Like his onetime idol and now-mentor A$AP Rocky, Carti sees rapping as a vehicle for cross-cultural infiltration. “It’s more than just the music,” says Carti, who starred as the lead model of OVO’s 2016 summer lookbook and performed at Yeezy Season 5, of his creative motivation. “I want to have my foot in every lane. I practice doing other shit like modeling and other things besides music just so I can be active.”
He Says: “I make music to make people happy. It’s just fun. All this shit is just fun. When I go in the studio everything I’m saying is a reflection me. I’m one of the most relatable artists out here. I’m a tall black skinny nigga from Atlanta. I’m just showing the way. And that’s why niggas love me. I just gotta stay true.

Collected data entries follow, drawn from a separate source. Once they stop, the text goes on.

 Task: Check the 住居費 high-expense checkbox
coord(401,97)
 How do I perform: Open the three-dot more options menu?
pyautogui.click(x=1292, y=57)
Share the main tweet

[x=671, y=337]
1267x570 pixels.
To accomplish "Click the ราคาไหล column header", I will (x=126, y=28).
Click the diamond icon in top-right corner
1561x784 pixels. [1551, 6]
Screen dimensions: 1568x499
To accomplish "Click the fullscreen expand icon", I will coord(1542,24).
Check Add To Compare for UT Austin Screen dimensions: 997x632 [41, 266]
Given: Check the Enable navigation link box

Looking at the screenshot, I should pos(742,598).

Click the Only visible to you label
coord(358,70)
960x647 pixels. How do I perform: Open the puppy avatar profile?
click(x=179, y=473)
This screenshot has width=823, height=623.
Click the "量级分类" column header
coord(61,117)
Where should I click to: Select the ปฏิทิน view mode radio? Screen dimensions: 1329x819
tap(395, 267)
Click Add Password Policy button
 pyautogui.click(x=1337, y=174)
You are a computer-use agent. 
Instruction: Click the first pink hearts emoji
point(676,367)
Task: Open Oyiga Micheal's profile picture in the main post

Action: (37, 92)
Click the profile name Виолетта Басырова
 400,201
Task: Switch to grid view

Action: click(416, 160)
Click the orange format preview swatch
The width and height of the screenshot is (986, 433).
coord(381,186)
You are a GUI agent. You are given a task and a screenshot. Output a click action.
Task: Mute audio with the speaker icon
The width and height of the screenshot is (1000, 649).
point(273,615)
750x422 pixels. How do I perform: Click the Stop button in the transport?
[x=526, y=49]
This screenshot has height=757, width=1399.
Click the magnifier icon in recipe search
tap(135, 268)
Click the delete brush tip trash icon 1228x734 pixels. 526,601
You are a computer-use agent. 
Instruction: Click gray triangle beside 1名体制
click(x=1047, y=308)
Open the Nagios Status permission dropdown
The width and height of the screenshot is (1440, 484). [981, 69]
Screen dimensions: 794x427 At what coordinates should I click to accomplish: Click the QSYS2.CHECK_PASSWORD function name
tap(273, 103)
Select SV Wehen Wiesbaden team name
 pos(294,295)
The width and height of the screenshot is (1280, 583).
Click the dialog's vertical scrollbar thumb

We just on our rock star shit. Everybody gets inspired by everybody.”
Hear for Yourself: “Woke up to niggas talking like me,” Carti ruminates on “Wokeuplikethis*,” a rejoinder on artists biting his style and being called “mumble rap.” “I feel like I really be saying shit, so for somebody to come at me like ‘Oh he’s mumbling’ or whatnot,” Carti says, “it’s like, ‘Well, bro, this is the same mumble that everybody wanna sound like!'” Dan Hyman
[youtube https://www.youtube.com/watch?v=FnD72g8urKI&w=560&h=315]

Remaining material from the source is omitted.